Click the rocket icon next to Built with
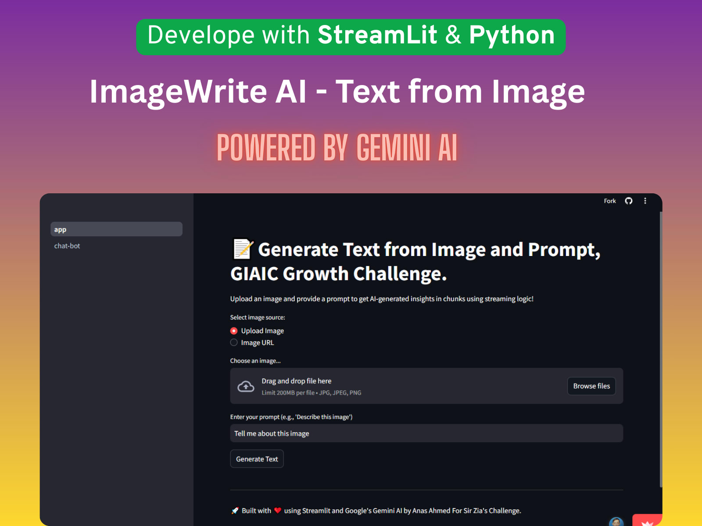This screenshot has height=526, width=702. tap(235, 510)
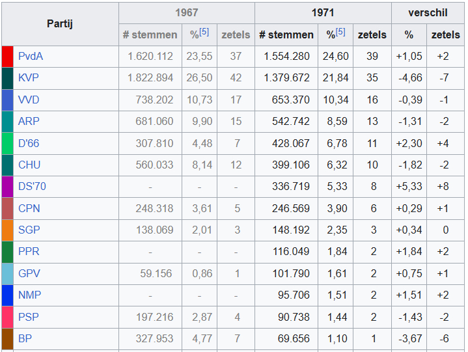Open the PvdA party link
Viewport: 468px width, 352px height.
point(31,57)
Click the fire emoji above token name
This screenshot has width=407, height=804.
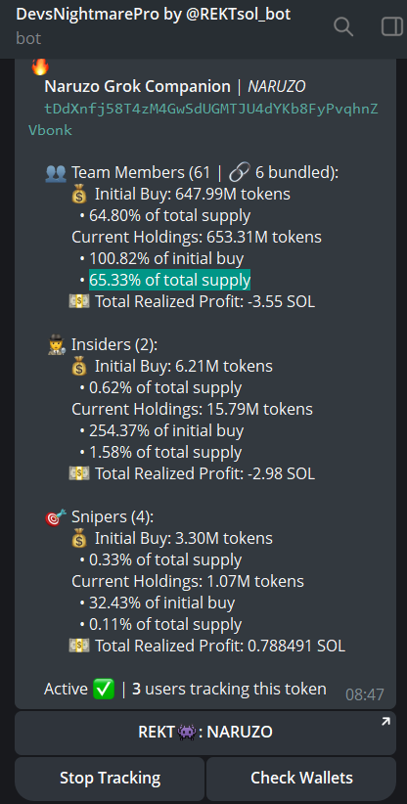pos(40,67)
==========
What is asked: Turn the data above into a numbered list with one line per item, leaving out blank lines and the pictures.

Result:
1. Click the rocket icon next to Built with
2. This screenshot has height=526, width=702. tap(235, 510)
3. Open the PvdA party link
4. Viewport: 468px width, 352px height.
5. point(31,57)
6. Click the fire emoji above token name
7. This screenshot has width=407, height=804.
8. pos(40,67)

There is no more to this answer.